Re[4]: Is Bayes Really Necessary?

2005-05-27 Thread Robert Menschel
Hello List,

Thursday, May 26, 2005, 11:01:23 PM, you wrote:

LMU P.S. I know the account says List Mail User, but why is this the only
LMU mailing list that almost uniformly references me that way?  Though, I do
LMU get called by the sobriquet Administrative User when I use accounts
LMU which are labeled like that.  Maybe, it just this list's user base is
LMU ingrained in using the header label instead of the signature!?  Anyway,
LMU I kind of like the LMU :)

Don't know.  Me, I kind of like responding to the list.  :-)

LMUA quick check of the last couple of days shows 72.96% at BAYES_00
LMU and 10% at BAYES_99 and 11.29% at BAYES_50.  I suspect the results are less
LMU extreme for you, but maybe not (that would be good to hear).  Note: I have
LMU a lot of MTA level rejection, pre-filtering before SA that takes out most
LMU of the remaining spam and almost all mailing lists are set to use the
LMU bayes_ignore_to directive - so my results posted above are highly skewed
LMU by all these factors (e.g.  40% of valid email does not run through bayes,
LMU and things like nightly server reports generated internally do - I don't
LMU even trust my own firewall machines' reports).

Interesting stats.

Last month's ham (110,735):
th - 00 - 110173 = 99.5%
th - 01 - 4
th - 05 - 191
th - 20 - 164
th - 30 - 0
th - 40 - 144
th - 44 - 1
th - 50 - 6
th - 60 - 20
th - 80 - 8
th - 95 - 1
th - 99 - 23 = 0.02%

Last month's spam: (79,749):
ts - 00 - 16346  = 20.5%
ts - 01 - 1
ts - 05 - 877=  1.1%
ts - 20 - 1283   =  1.6%
ts - 30 - 2
ts - 40 - 1607   =  2.0%
ts - 44 - 8
ts - 50 - 415
ts - 60 - 3588   =  4.5%
ts - 80 - 3695   =  4.6%
ts - 95 - 2596   =  3.3%
ts - 99 - 49331  = 61.9%

Obviously Bayes does a whole lot better with ham than it does with
spam here.

Many of the spam that hit BAYES_00 are outscatter.
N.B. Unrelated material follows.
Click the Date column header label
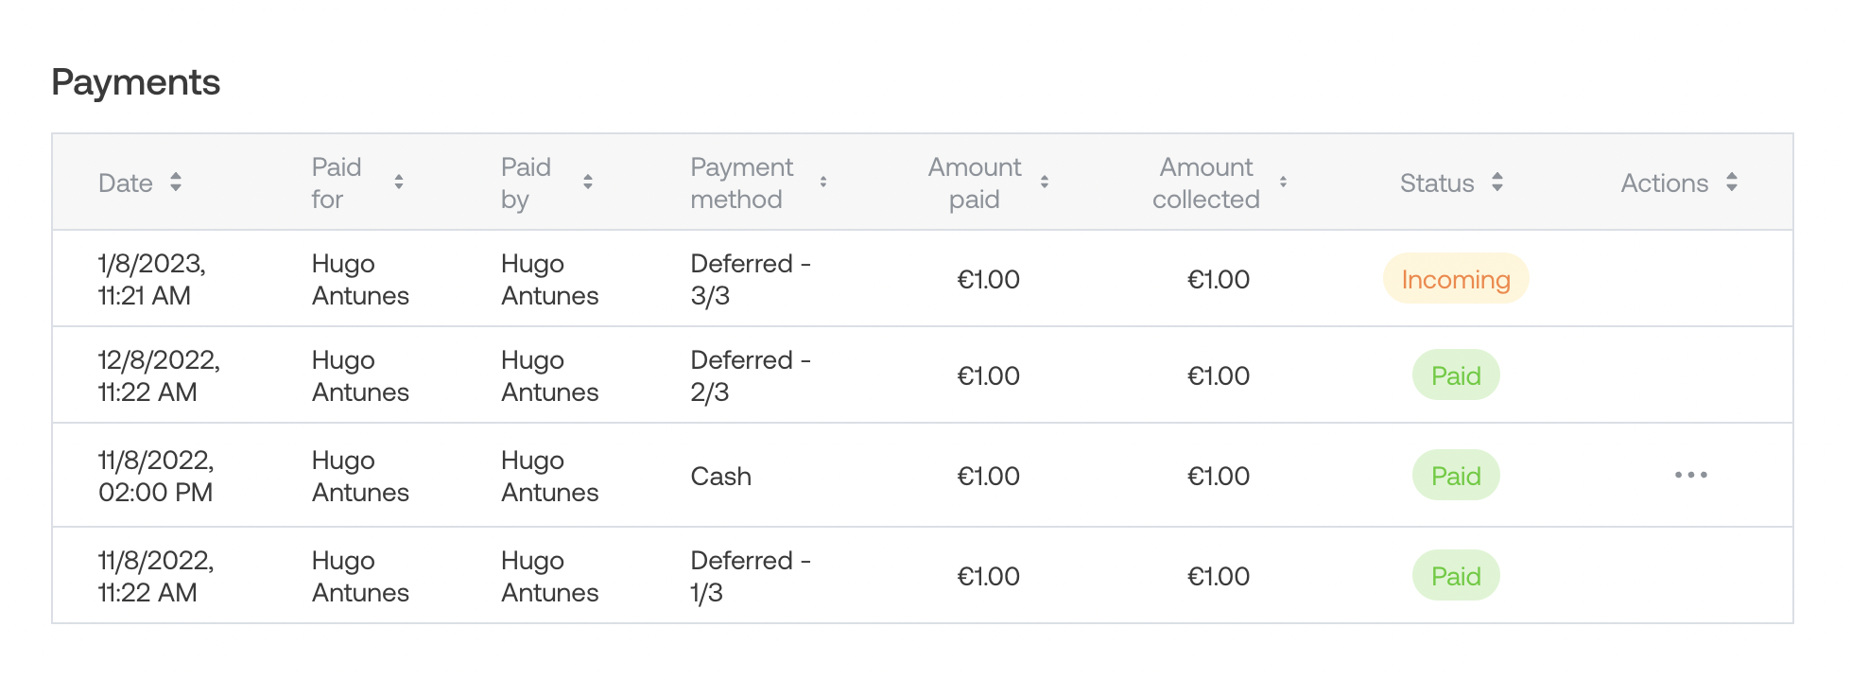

I've identified at
least 3,000 of those during the last month's work on the new obfu
rules. Now that those obfu rules are in place, I suspect those
percentages will shift nicely, but we'll probably continue to get 10%
of spam at Bayes_00.

Yes, you're right -- we do have a lot of other tricks in use here to
get them flagged as spam.   :-)

I hadn't realized that as many as 23 ham had hit BAYES_99. I would
have guessed it was only 5 or 6. We do have a lot of negative scoring
rules which pulled those down as well.  All of them were valid ham
marketing emails from the likes of United Airlines and Staples, which
are now covered by SARE's whitelist.cf.

We did have 15 FPs during this period of time, none of which will
repeat because of whitelist.cf

Bob Menschel







Re: Re[4]: Is Bayes Really Necessary?

2005-05-27 Thread List Mail User
Bob,

The Staples mention was of interest since I get their weekly ads
to an account here.  The very last one hit BAYES_50, but all the others
were from BAYES_00 to (from a 3.0.1 install) BAYES_44. - Most were BAYES_20
(I looked back 4 months - how long that account's mail is kept locally; I
could check archives for  10 years, but I think I've only been getting the
Staples ads for about 4 years).  All scored between .5 and 2.1 points.
I've seen a few ads from other vendors come much closer to the limit on
the accounts used (all vendors advertising intended for me goes to unique
email addresses, but they get collected by aliases in groups by industry
and use - e.g.  Staples ads don't go to the same mailbox as ads for NLOS
telecom gear).  Oddly, some of the most obscure technical items often score
the highest;

There definitity is a `style' issue at work.  It appears that both
some legitimate companies and people who write copy that looks like spam
and some spammers are good at generating messages that seems to be ham to
bayes.


Paul Shupak
[EMAIL PROTECTED]

P.S.  The last Staples ad was from this Monday, May 23 and (for me) hit:
score=0.5 required=5.0 tests=AWL,BAYES_50,EXCUSE_10,
HTML_90_100,HTML_IMAGE_RATIO_04,HTML_MESSAGE,REMOVE_PAGE,
URIBL_RHS_ABUSE,URI_REDIRECTOR
I'd be curious is this was the same one that hit 99 for you (I had only
one 44 and most were 10 or 20).